Showing posts with label Social Satire. Show all posts
Showing posts with label Social Satire. Show all posts
Sunday, January 25, 2015
R100 (2013) Movie Review
Picture if you will, a reality-based game where you can experience the fantasy of being dominated by powerful women at odd hours of the day for a year. Who can appear anywhere, at any time, and can brighten your troubled soul with a hit or a lash. But what if this contract's rules only exacerbate over time, as those you love are destined to stumble upon this secret life of yours? Quietly suffering salesman, Takafumi Katayama(the ever guileless Nao Omori) is such a customer, and there isn't a safe word to be found. Upon first being reminded of Hitoshi Matsumoto's first film since his goofy, but admirable Big Man Japan, the ad campaign seemed hellbent on selling us something primed to shock & illuminate. What we get is R100, which sees the director as declarateur, extolling the virtues of perverse art and performance as a means of quelling the restless Japanese man's heart. And while it does offer up shades of the former, the latter finds itself more than a little parched.

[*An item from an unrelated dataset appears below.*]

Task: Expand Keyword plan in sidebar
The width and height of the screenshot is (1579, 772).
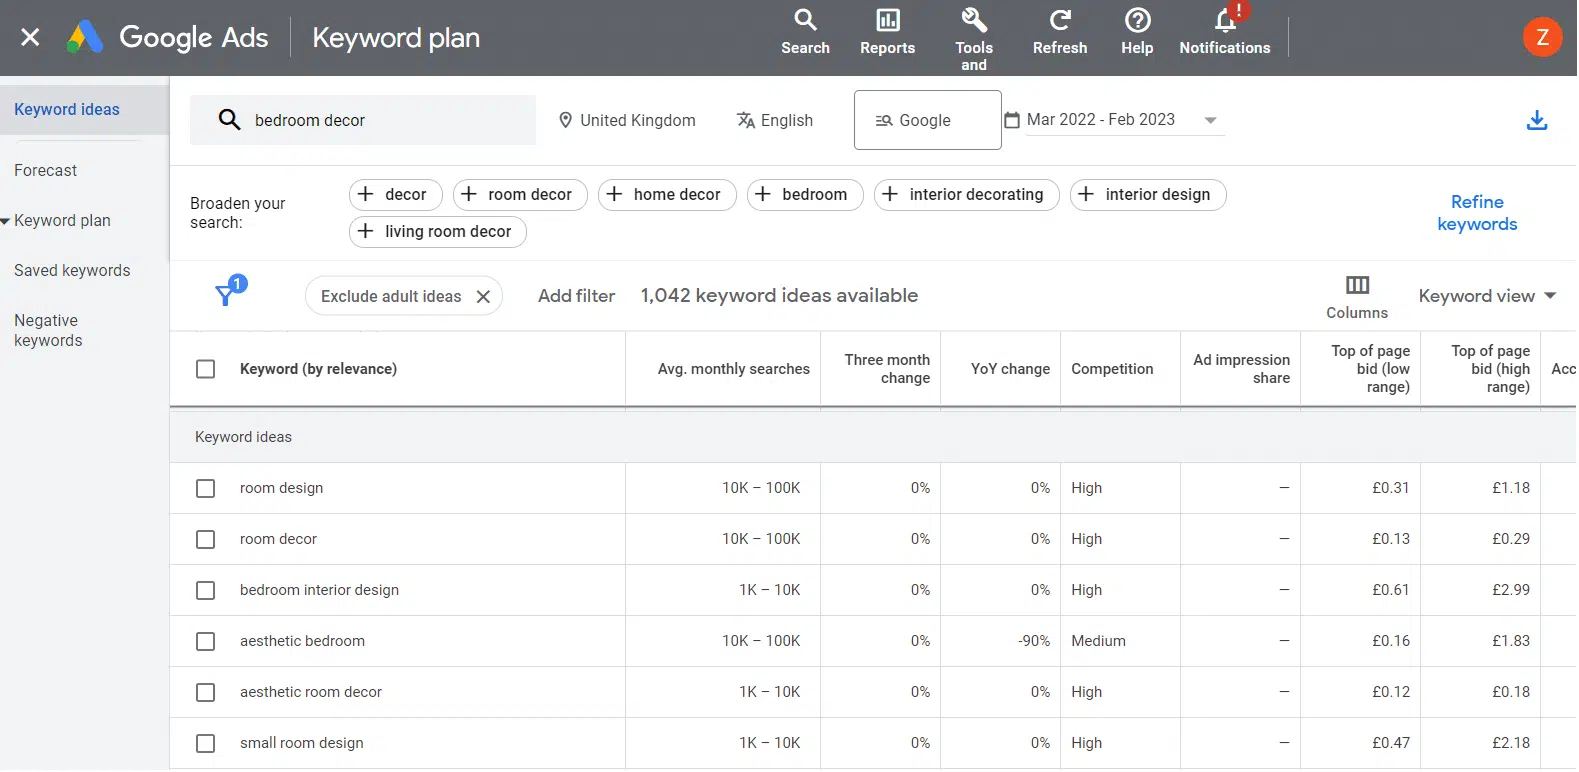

Raising a young son, often with care from his kindhearted father, Katayama's entry into a world of unpredictable beatings and humiliations starts off with a tremendously amusing opening from the perspective of a statuesque beauty seemingly ending a date with a kick to the face. This scene alone establishes a potent mixture of black comedy in ways that is both familiar to those who are fans of Takashi Miike (of which Omori, is a seasoned veteran), and even to the films of David Fincher. It's an audacious start to a piece that doesn't want to play by any real rules, but never figures itself out. And despite the potential inherent in this opening moment, we are also introduced to one of the film's great weaknesses. We find that Katayama is in dire need, being a largely absent dad with a wife in a coma, lying to his little one about when she will be back home. But even so, what we do discover seems to be scant, and as the film skeeters toward the dramatic, gags come back to the fore, robbing us of any real tension. Sure, we get flashes of his normal life before black clad beauties burst onto the scene to terrorize him ad-infinitum, but the balance simply isn't there. There is a real need to get into the discomfort of the mundane before the outrageous will have its way with him, and it never really happens. There is an implication of the coming collision course, but being too caught up in visualizing Katayama's euphoric states (which is done in creepy CG-enhanced smiles) ends up creating a numbing effect of sorts.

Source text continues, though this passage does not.